Daniel Craig's steely eyed Bond in "Casino Royale" is as close as the movies have come to capturing the ruthless, flawed character of Ian Fleming's novels. The new Bond is lean, mean and rough-hewn. He fits in comfortably with the threats of the 21st century.

The clear divide between East and West, communist and capitalist, is gone. The good guys won, and, apart from Cuba and North Korea, even the communists are capitalists now. The new map is a fractured landscape of terrorists, crime syndicates and rogue states. You have to be nimble to keep your footing, and Craig's Bond shows us that he is — both literally, during the movie's foot-chase sequence, and figuratively, by actually growing as a character.

Superman, however, never grows. Officially, he is the champion of truth, justice and the American way, however vaguely defined. But in practice, he is the heavy-handed enforcer of the status quo and the Establishment. He started as the poster boy for the New Deal and, later, 1950s conformity. In the 1980s, writer/artist Frank Miller realized this and cast Superman as a puppet of a corrupt government in his graphic novel "Batman: The Dark Knight Returns."

This year, as played by Brandon Routh in "Superman Returns," Superman is an uneasy combination of underwear model and savior. Director and co-writer Bryan Singer sees Superman as a divine figure. He especially goes overboard with a scene in which Lex Luthor's henchmen beat the Kryptonite-poisoned Superman nearly to death in the mud. It's all shamelessly reminiscent of Mel Gibson's "Passion of the Christ."

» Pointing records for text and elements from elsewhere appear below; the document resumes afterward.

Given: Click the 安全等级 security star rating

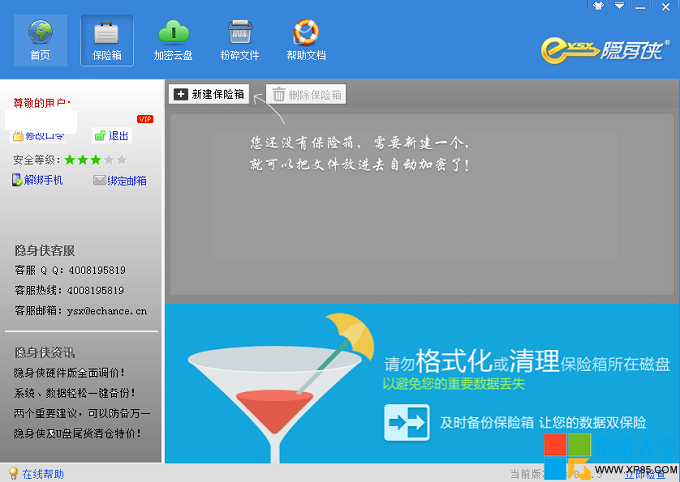Looking at the screenshot, I should coord(95,159).
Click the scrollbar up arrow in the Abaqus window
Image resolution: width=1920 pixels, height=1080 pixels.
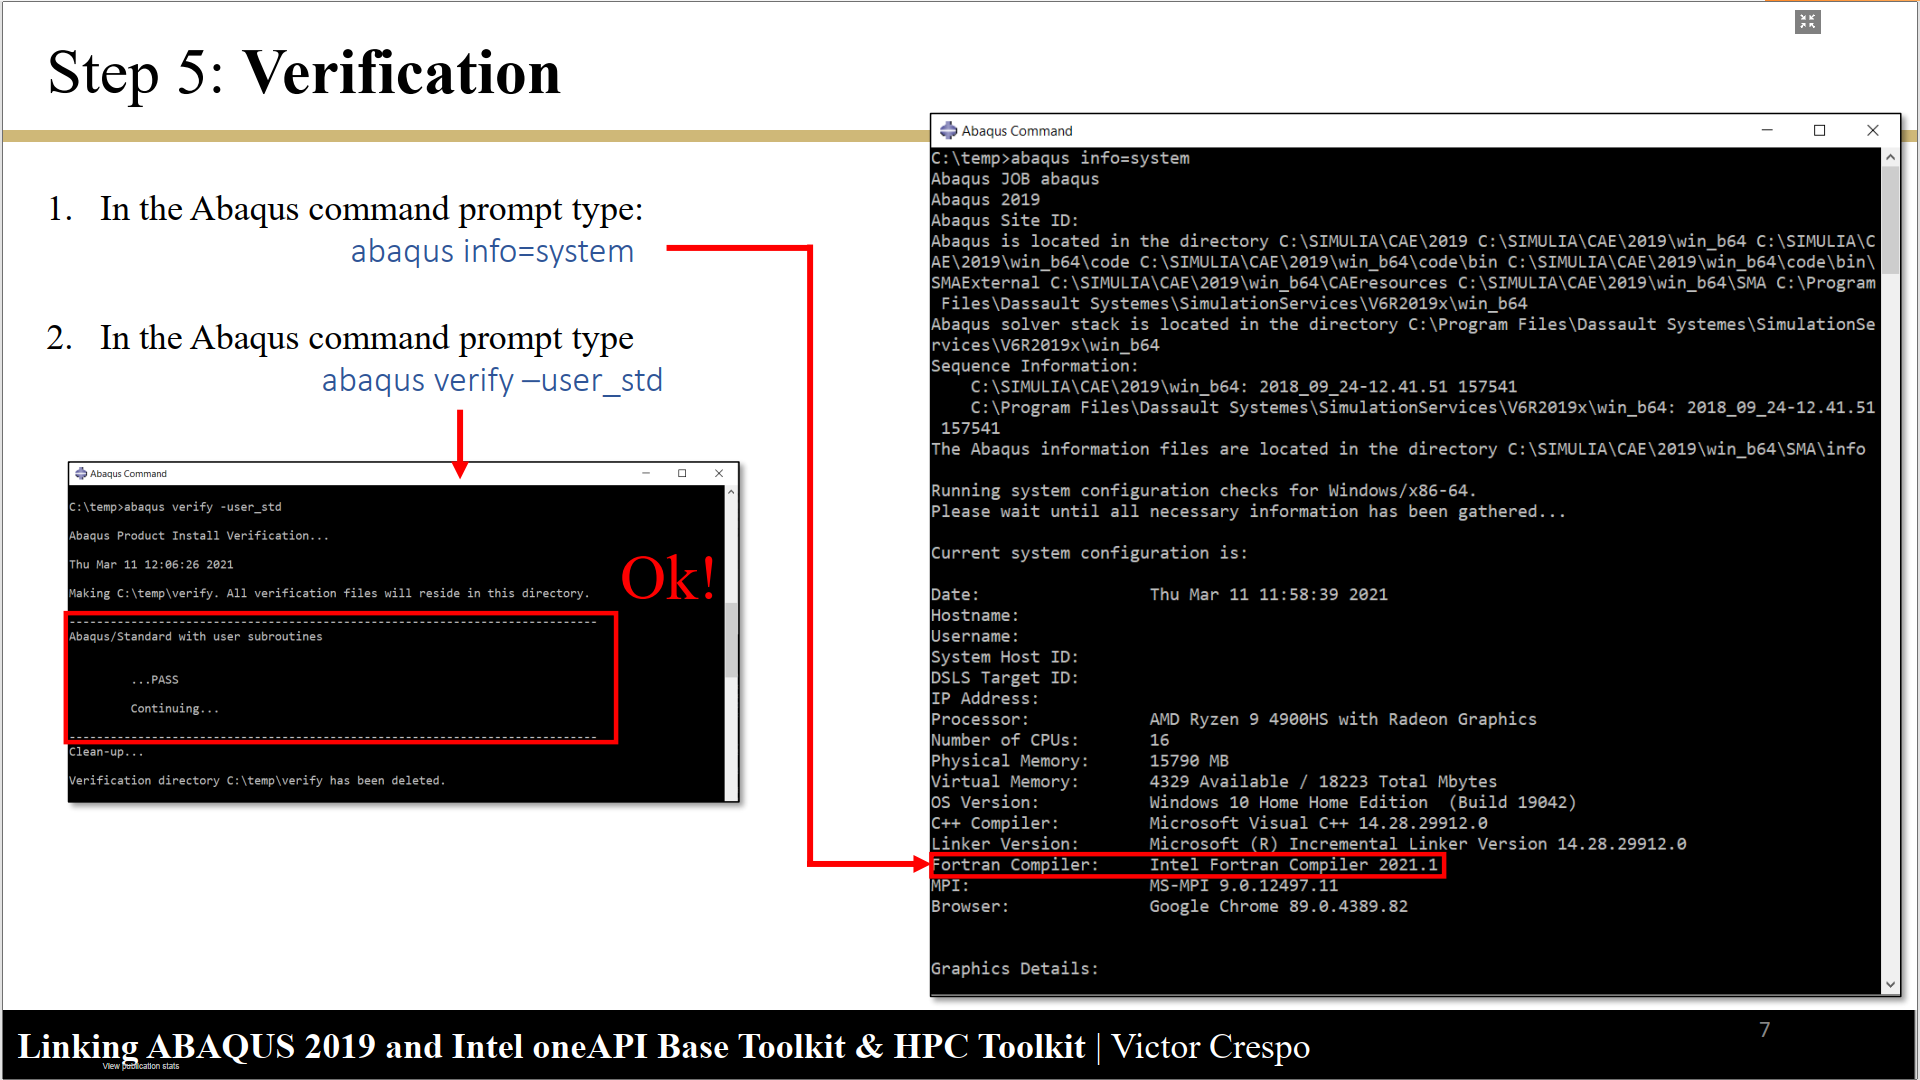point(1891,156)
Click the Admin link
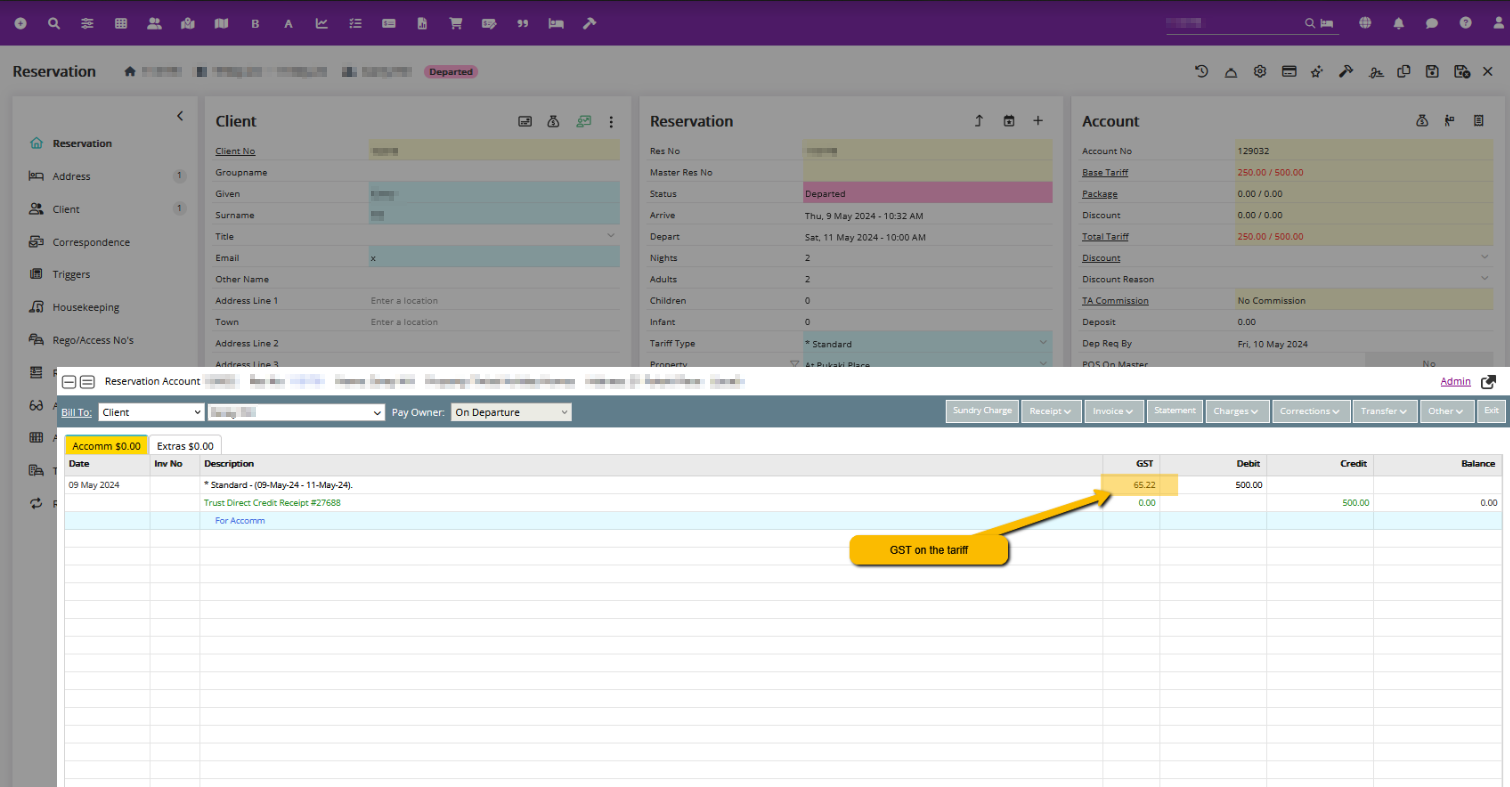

Singer leaves no doubt that he thinks Superman, the strange visitor from another planet, is way better than us mere humans. While Miller distrusts authority and gives us a Superman degraded by his close proximity to it, Singer gives us a morally superior overlord. Miller has faith in humanity, while Singer puts his faith with the gods on Mount Olympus.

After the failures of Iraq and Katrina, Singer's faith in the great leader seems quaint at best and dangerous at worst. Worse still, his Superman is a cipher. You can read into him whatever values you like, but that doesn't mean you'll be right. Superman is like a politician who gives pleasant speeches utterly free of content. He's Barack Obama.

Dressed up as an ennobling figure, the Superman of "Superman Returns" is really a cynical reflection of everything wrong with the world — a pretend savior who can't deliver.

Meanwhile, the James Bond of "Casino Royale" may be a cynical killer, but he is honest about who he is. He is a blunt instrument in a messed-up world — an everyman hero, but cooler. His way of fixing things isn't pretty, but it's better than waiting for Superman to save us.